(Request 1):
From the listing, pull out every line between the one containing "Task: Cancel the Insert Character dialog" and the one containing "(x=178, y=33)", inclusive, and copy them verbatim.

(Text to read):
====

Covariance and bivariate correlation
Correlation and covariance measure the (linear) relationship between two or more variables.
This figure describes the covariance or correlation between two variables. As discussed in the EFA theory, the arrows connecting the same variable is the variance. Covariance is the variance of a variable in relation to another, and is described as:
\[cov_{XY}= \frac{\sum(X-M_X)(Y-M_Y)}{N-1}\]
where \(M\) is the mean, and \(N\) is the sample size.
Variance is obtained by:
\[var=\frac{\sum(X-M)^2}{N-1}\]
The values of a covariance have not limits. Positive covariance values indicate that as one variable increase, so does another. Negative covariance indicates the opposite.
In contrast to covariance, correlation measures the relationship between two variables after they have been standardized (centred to have a mean of 0, and standard deviation of 1). This standardization into z-scores is done by:
\[Z_{X}=\frac{X-M}{\sigma}\]
Where \(Z_X\) is the standardized score of the variable \(X\), \(M\) is the mean of \(X\), and \(\sigma\) is the standard deviation (SD) of \(X\) (which is \(\sigma=\sqrt{var} =\sqrt{\frac{\sum(X-M)^2}{N-1}}\), expressed in the same units as the variable).
The correlation between the two standardized is calculated as:
\[r_{XY}=\frac{\sum{(Z_X)(Z_Y)}}{N-1}\] Where \(Z_X\) and \(Z_Y\) are the standardized values of the variables \(X\) and \(Y\) respectively. Correlation is easier to interpret than covariance, and is often represented by the Bravais-Pearson coefficient \(r\). This tells us both the direction and strength of a correlation. The correlation matrix is simply a matrix describing the correlation of two or more variables. There are also other types of correlation; the use of tetrachoric and polychoric correlation coefficients is common because they are suitable for non-interval data. Tetrachoric correlation is used to estimate the association between two dichotomous variables, and polychoric correlation is used for ordinal-level data.
Partial correlation
What about when we observe a correlation between two variables, but these correlation is actually the consequence of a confounding variable? Lets look at an example, where wellbeing and chocolate consumption appear correlated, because they are confounded by wealth.

====

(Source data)

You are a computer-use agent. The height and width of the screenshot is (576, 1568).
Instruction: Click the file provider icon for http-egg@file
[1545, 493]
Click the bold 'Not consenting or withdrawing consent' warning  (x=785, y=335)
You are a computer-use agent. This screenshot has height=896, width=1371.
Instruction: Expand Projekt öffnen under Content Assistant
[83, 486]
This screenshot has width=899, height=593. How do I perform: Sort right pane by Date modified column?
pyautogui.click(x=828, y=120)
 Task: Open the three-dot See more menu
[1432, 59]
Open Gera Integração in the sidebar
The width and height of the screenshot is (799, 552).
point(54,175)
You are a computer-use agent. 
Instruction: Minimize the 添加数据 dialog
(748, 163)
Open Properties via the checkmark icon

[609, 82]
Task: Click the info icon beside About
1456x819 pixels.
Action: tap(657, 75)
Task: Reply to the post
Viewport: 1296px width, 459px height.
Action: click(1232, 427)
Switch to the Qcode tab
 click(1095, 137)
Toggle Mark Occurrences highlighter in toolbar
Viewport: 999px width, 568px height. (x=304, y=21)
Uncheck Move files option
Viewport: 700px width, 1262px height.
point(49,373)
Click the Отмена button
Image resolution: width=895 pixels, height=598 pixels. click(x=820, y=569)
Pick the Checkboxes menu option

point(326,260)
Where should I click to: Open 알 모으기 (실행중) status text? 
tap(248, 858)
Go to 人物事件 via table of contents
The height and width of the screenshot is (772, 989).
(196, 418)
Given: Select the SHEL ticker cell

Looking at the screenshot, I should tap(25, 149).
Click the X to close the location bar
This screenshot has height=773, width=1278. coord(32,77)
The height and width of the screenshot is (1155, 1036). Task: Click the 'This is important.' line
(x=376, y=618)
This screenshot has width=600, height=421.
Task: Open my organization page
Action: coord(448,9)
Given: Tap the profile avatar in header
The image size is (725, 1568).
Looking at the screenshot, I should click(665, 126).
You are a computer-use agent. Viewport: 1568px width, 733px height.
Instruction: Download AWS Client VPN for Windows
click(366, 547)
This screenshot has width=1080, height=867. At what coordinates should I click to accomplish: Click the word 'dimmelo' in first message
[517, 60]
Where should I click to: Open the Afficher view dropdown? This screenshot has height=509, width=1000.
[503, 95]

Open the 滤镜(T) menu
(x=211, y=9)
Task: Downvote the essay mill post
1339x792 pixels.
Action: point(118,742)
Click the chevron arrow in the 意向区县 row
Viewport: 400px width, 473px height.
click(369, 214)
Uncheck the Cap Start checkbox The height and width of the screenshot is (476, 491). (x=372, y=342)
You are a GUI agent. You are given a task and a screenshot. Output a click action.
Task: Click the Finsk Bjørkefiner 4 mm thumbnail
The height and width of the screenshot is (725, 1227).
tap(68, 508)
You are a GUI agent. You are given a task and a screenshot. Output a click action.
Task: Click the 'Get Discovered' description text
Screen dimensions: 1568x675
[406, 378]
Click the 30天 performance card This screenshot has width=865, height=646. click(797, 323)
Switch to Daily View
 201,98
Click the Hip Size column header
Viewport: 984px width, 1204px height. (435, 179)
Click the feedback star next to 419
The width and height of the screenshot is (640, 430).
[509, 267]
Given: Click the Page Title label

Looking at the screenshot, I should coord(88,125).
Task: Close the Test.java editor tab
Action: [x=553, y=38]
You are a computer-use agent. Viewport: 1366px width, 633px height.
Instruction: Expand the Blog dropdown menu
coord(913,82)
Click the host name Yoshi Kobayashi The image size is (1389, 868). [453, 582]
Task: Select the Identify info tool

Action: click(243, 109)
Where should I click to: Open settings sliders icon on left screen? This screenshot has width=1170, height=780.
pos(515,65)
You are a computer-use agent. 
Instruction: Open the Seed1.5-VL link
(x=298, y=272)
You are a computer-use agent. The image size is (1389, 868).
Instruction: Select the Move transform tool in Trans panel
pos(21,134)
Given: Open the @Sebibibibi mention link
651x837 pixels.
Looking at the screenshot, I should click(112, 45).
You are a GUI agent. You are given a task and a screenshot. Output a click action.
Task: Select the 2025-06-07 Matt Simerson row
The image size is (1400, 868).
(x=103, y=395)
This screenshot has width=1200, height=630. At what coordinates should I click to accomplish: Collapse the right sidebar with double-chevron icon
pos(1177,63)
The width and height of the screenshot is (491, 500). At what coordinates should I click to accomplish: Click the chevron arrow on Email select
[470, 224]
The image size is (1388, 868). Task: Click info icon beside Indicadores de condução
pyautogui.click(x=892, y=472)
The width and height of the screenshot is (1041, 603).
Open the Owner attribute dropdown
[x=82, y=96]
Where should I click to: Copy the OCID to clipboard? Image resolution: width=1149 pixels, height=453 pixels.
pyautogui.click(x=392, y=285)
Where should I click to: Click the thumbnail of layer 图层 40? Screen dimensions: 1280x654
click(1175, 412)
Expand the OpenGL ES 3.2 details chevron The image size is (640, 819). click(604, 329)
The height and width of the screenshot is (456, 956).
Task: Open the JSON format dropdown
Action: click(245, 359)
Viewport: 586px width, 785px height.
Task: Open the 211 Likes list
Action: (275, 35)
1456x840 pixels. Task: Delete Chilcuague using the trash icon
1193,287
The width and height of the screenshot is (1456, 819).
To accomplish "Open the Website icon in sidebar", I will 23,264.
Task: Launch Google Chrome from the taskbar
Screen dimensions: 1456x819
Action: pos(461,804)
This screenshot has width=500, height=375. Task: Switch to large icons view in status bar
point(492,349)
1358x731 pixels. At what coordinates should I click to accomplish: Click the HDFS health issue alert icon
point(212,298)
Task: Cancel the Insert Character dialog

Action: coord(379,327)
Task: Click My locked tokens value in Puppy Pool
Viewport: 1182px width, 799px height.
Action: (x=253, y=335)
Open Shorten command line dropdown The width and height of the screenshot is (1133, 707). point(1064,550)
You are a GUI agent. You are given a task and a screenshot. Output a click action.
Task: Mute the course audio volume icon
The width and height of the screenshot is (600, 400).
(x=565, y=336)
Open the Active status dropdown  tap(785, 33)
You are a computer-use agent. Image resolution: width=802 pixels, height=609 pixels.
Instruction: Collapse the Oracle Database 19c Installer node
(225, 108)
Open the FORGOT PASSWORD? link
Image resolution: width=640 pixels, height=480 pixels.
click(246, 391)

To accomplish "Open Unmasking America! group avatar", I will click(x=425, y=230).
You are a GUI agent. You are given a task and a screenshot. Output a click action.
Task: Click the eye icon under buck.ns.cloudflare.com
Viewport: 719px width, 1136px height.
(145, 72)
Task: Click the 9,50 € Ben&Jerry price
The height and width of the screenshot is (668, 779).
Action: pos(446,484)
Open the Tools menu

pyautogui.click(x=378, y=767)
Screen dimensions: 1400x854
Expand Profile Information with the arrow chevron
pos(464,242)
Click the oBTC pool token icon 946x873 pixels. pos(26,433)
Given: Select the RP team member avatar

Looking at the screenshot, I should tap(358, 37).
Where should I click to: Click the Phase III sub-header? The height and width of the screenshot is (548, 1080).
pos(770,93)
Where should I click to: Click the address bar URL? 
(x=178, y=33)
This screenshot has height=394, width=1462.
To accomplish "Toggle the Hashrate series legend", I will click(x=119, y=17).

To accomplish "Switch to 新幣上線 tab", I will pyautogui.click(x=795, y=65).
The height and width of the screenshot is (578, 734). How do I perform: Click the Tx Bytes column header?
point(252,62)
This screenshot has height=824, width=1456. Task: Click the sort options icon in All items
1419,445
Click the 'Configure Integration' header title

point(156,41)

====

(Request 2):
Translate this sentence from the passage on covariance and correlation into Spanish: "Tetrachoric correlation is used to estimate the association between two dichotomous variables, and polychoric correlation is used for ordinal-level data."

(Right answer 1):
Task: Cancel the Insert Character dialog

Action: coord(379,327)
Task: Click My locked tokens value in Puppy Pool
Viewport: 1182px width, 799px height.
Action: (x=253, y=335)
Open Shorten command line dropdown The width and height of the screenshot is (1133, 707). point(1064,550)
You are a GUI agent. You are given a task and a screenshot. Output a click action.
Task: Mute the course audio volume icon
The width and height of the screenshot is (600, 400).
(x=565, y=336)
Open the Active status dropdown  tap(785, 33)
You are a computer-use agent. Image resolution: width=802 pixels, height=609 pixels.
Instruction: Collapse the Oracle Database 19c Installer node
(225, 108)
Open the FORGOT PASSWORD? link
Image resolution: width=640 pixels, height=480 pixels.
click(246, 391)

To accomplish "Open Unmasking America! group avatar", I will click(x=425, y=230).
You are a GUI agent. You are given a task and a screenshot. Output a click action.
Task: Click the eye icon under buck.ns.cloudflare.com
Viewport: 719px width, 1136px height.
(145, 72)
Task: Click the 9,50 € Ben&Jerry price
The height and width of the screenshot is (668, 779).
Action: pos(446,484)
Open the Tools menu

pyautogui.click(x=378, y=767)
Screen dimensions: 1400x854
Expand Profile Information with the arrow chevron
pos(464,242)
Click the oBTC pool token icon 946x873 pixels. pos(26,433)
Given: Select the RP team member avatar

Looking at the screenshot, I should tap(358, 37).
Where should I click to: Click the Phase III sub-header? The height and width of the screenshot is (548, 1080).
pos(770,93)
Where should I click to: Click the address bar URL? 
(x=178, y=33)

(Right answer 2):
La correlación tetracórica se utiliza para estimar la asociación entre dos variables dicotómicas, y la correlación policórica se utiliza para datos de nivel ordinal.